In section 3.2 in the discussion of vignette 1 it is stated, “Yet her cosmetic disfigurement is already a major loss, potentially detracting from her hopes for romance, marriage and a conventional family life” and goes on to mention her “femininity and womanhood” please clarify that these are in fact her concerns and include in vignette as reasons for her reluctance, otherwise it reads as gendered and sexist. If these are not her concerns, they could be included as normative developmental challenges (intimacy versus isolation) and discuss how it would not be uncommon for someone this age to have concerns about these issues as it is developmentally appropriate at this age. Hence the focus on age and not her sex/gender identity. 

 

For the older male patient, we are told that there has been so much intense focusing on his disease management that providers did not know if he was married, was a parent, or who he was supported by. In the young female patient vignette, we are told that she was “unwilling” to include her support system. Could the older male patient also be unwilling?
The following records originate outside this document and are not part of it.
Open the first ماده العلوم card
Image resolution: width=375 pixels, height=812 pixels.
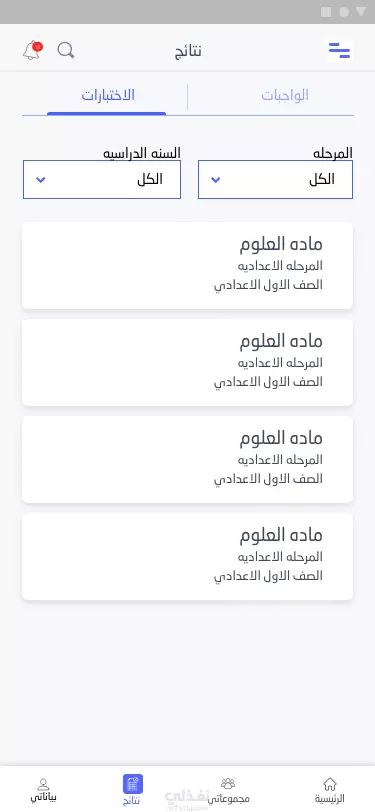[188, 266]
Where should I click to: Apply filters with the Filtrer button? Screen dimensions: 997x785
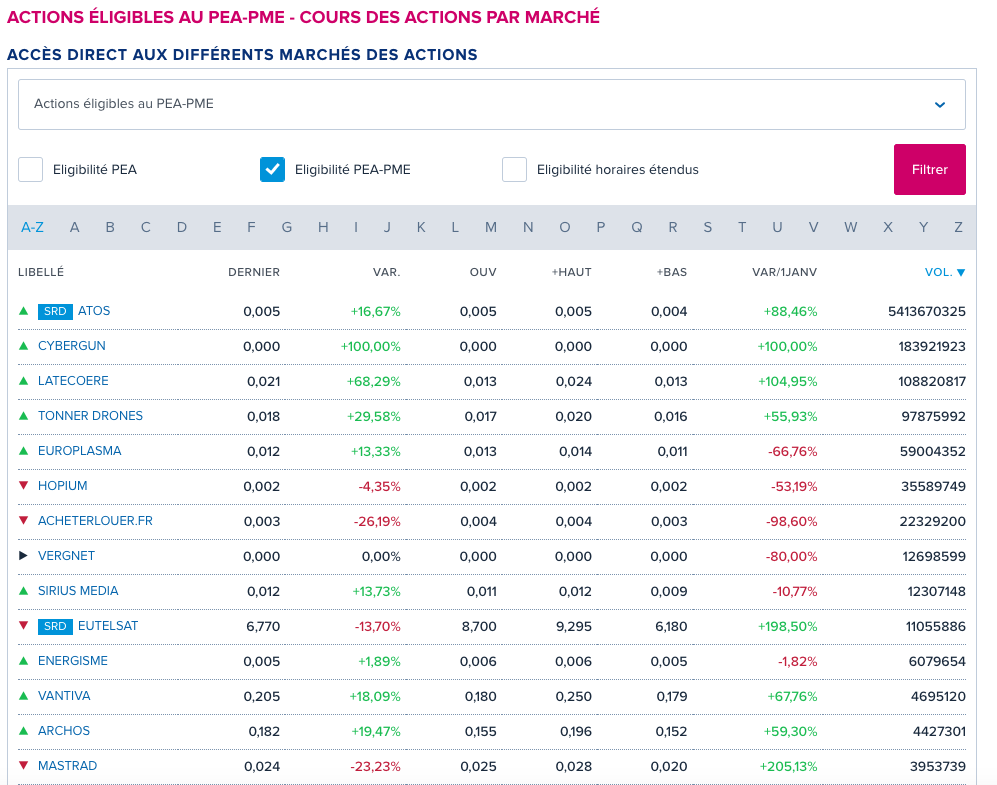[930, 170]
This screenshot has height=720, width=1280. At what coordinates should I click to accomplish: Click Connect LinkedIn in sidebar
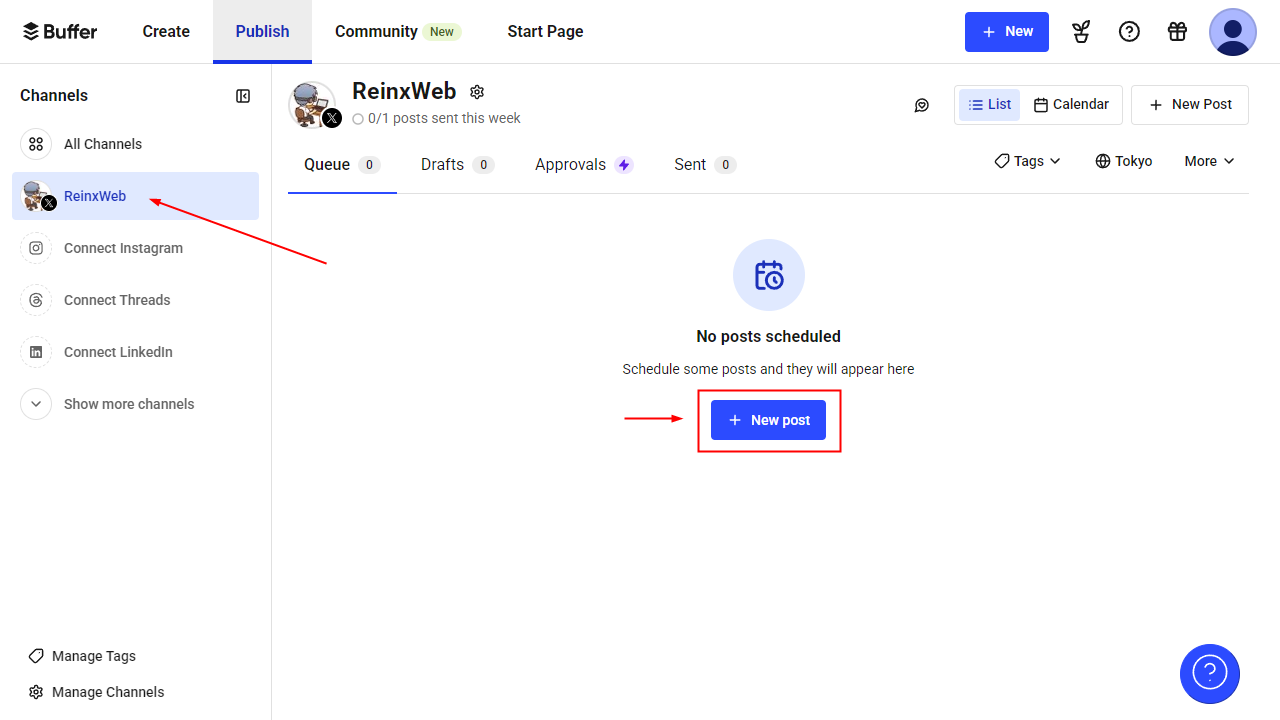(117, 351)
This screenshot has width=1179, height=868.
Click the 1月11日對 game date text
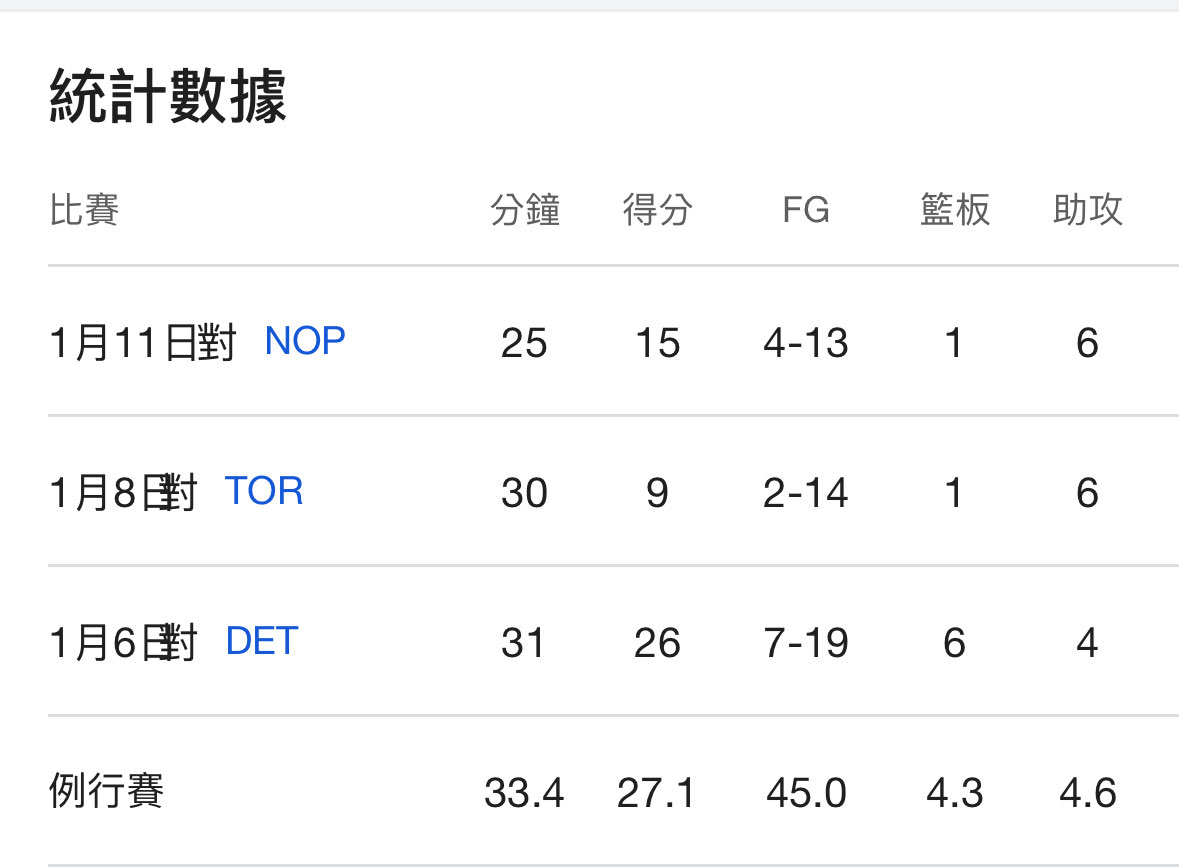[x=142, y=343]
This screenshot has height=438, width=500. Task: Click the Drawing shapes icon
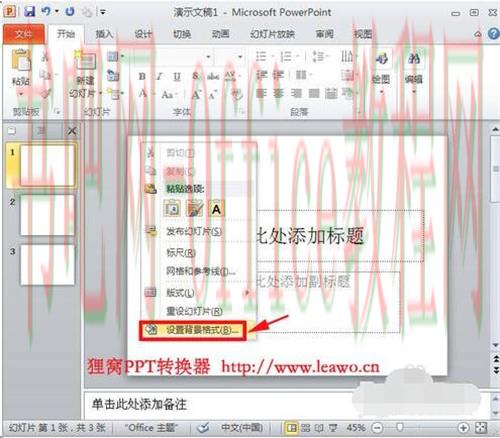tap(381, 59)
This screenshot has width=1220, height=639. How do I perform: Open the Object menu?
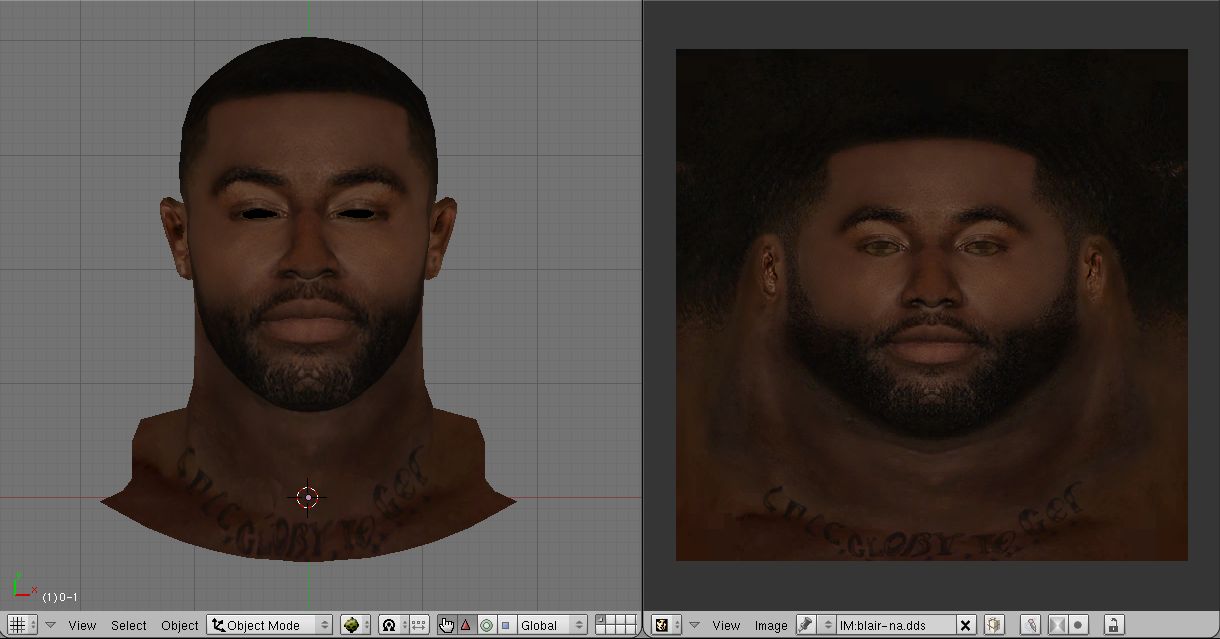coord(180,625)
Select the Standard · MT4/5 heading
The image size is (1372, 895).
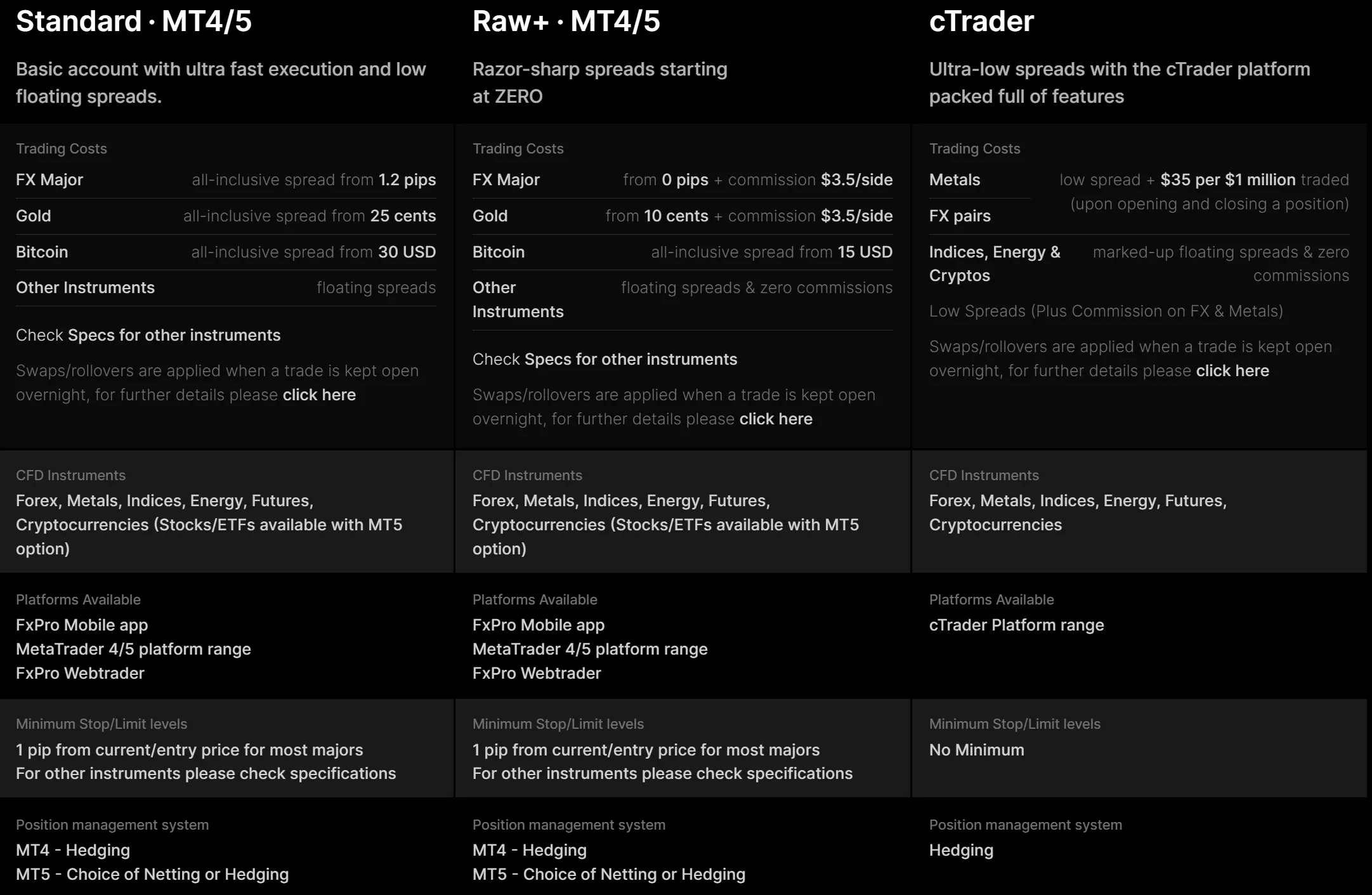[x=134, y=21]
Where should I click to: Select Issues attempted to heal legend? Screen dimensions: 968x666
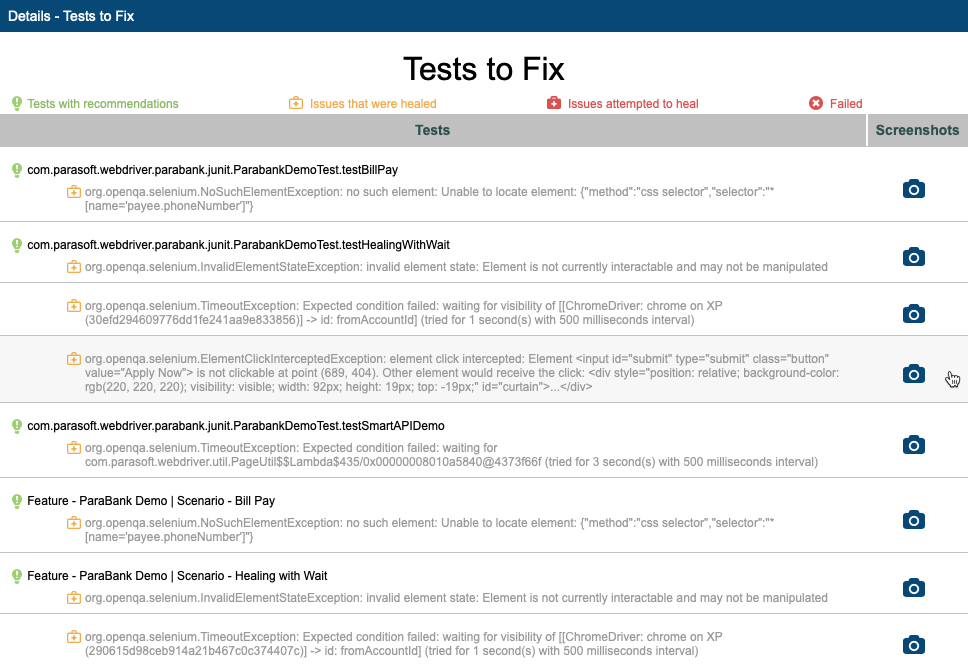coord(622,104)
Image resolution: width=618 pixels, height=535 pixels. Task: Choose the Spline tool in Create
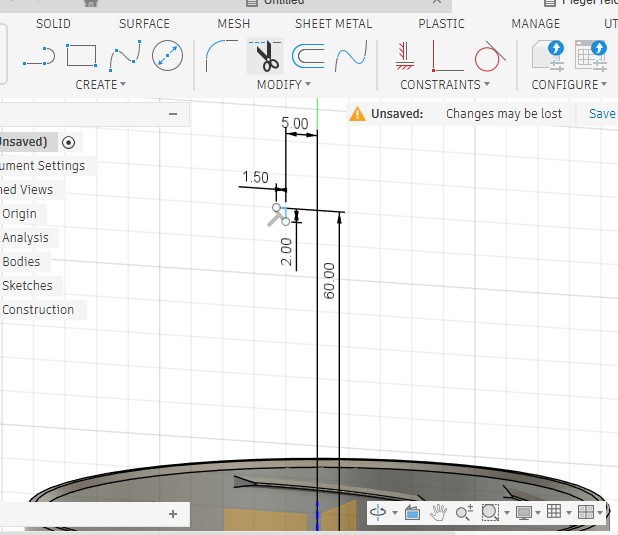(124, 56)
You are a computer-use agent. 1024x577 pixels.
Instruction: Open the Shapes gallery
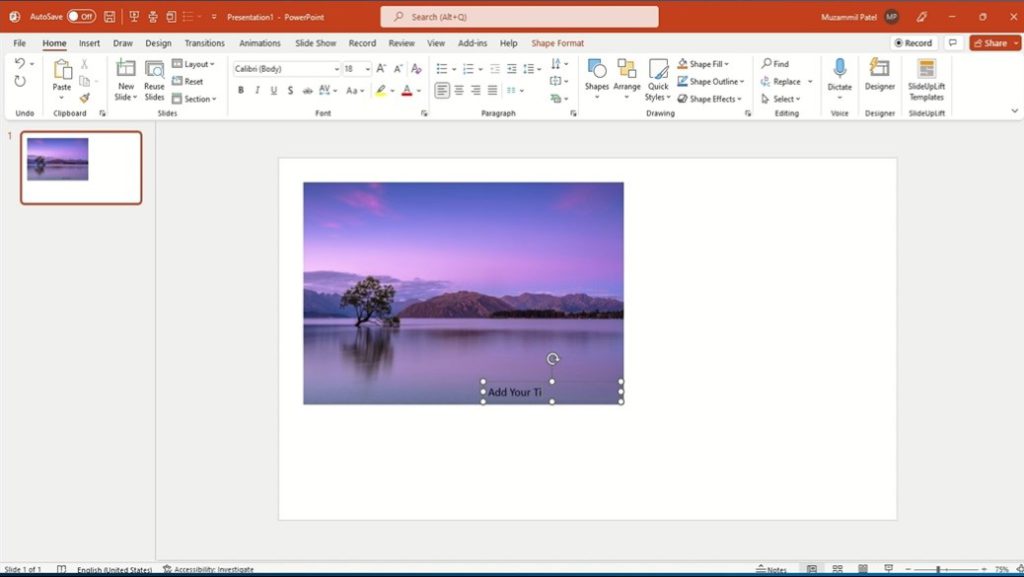[x=597, y=80]
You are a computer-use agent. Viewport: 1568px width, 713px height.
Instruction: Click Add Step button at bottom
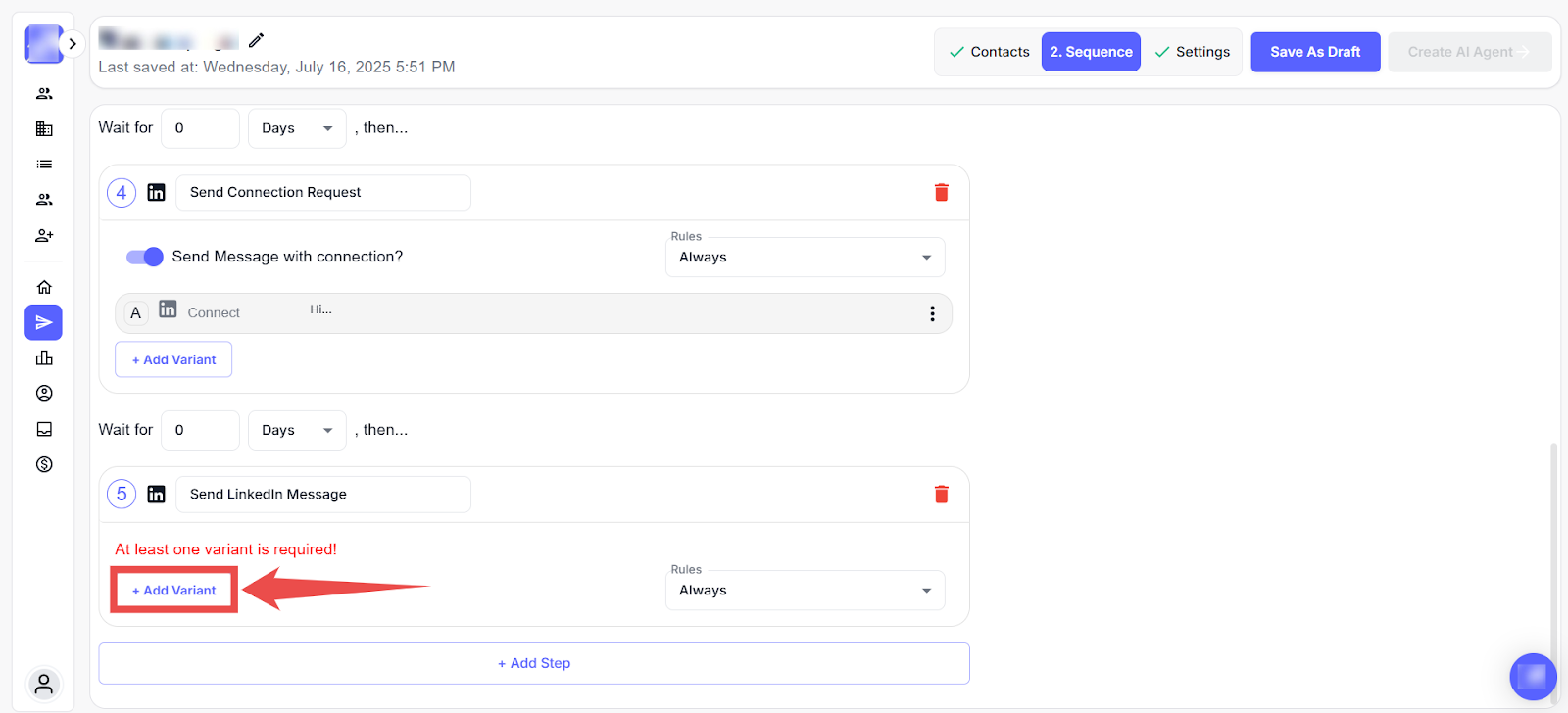(x=534, y=663)
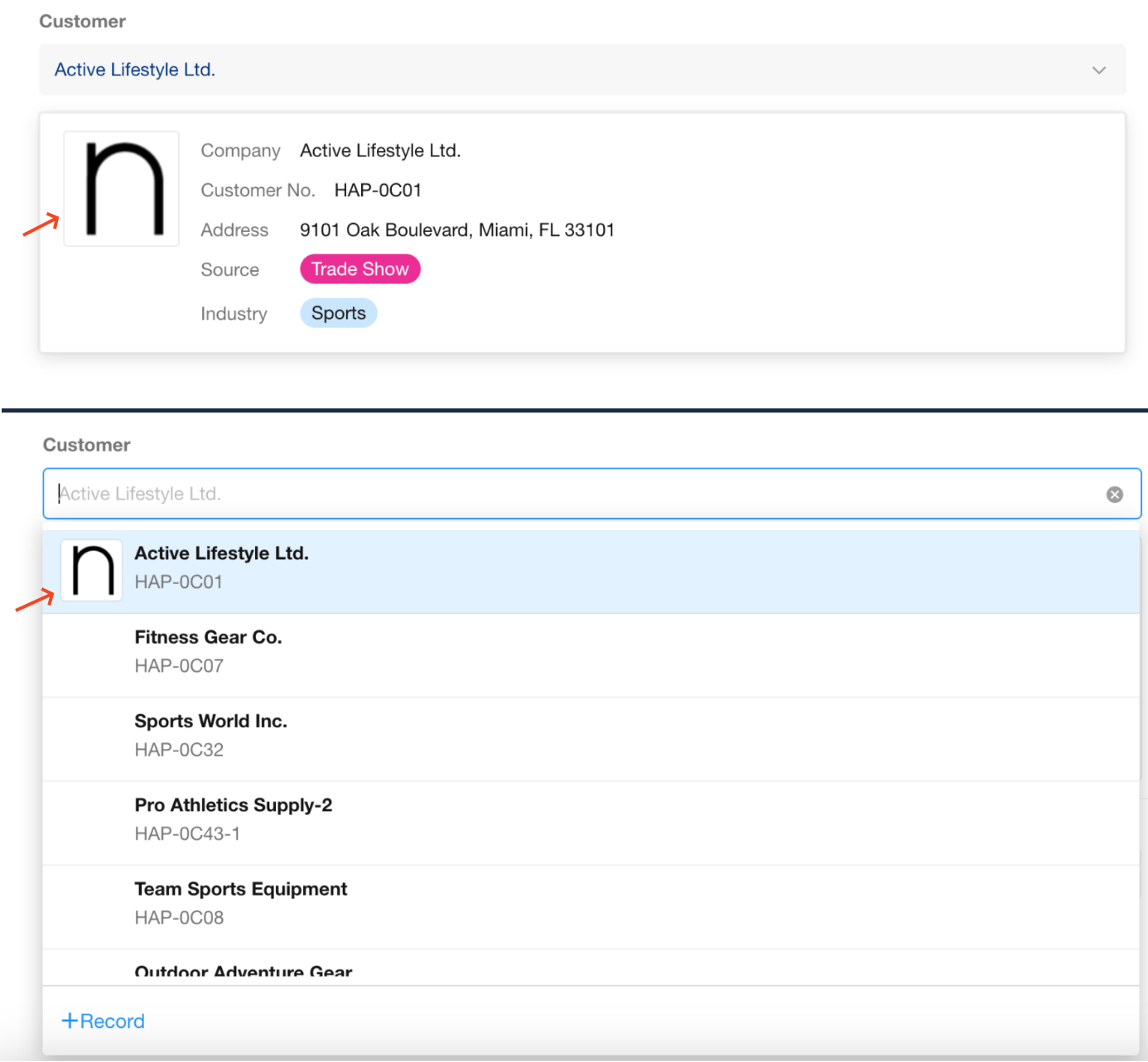Click the customer number HAP-0C01 value
This screenshot has height=1062, width=1148.
pyautogui.click(x=378, y=191)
Or could the younger female patient also have been focused on things other than letting providers know if she were married, a parent, or who she was supported by? In the young female patient, being “unwilling” to have support was viewed as an impediment to treatment. Why is it not viewed as an impediment to both? Only because the older male patient followed the treatment recommendations? 

 

Authors should include educational levels of the 2 patients and associated risk factors (education level, socioeconomic status, disability, race/ethnicity, cognitive impairment, language or cultural barriers, etc.) for each if they are trying to demonstrate poor health literacy. 

 

The sections on health literacy, teach back, and therapeutic approaches to psychological difficulties were all very strong. Were any of these approaches used with the patients in the 2 vignettes? If so, please elaborate regarding how it went. If not, elaboration about speculated treatment approaches could be helpful.  

 

There is no doubt in my mind that psychosocial care is imperative in working with patients with cancer. Head and neck cancers present their own significant challenges to be addressed. Psychosocial providers are able to delve into the barriers and challenges that patients may face (body image changes, functional impairment, symptom management, communication with medical teams, addressing psychological challenges such as distress, anxiety, depression, etc.). The discussion about psychological treatments is strong, however, it does not seem connected to the vignettes presented. Additionally, as noted above, the vignettes are problematic and should undergo substantial revision to make them fit with the discussion presented or include different vignettes where authors can demonstrate the psychosocial approaches being used.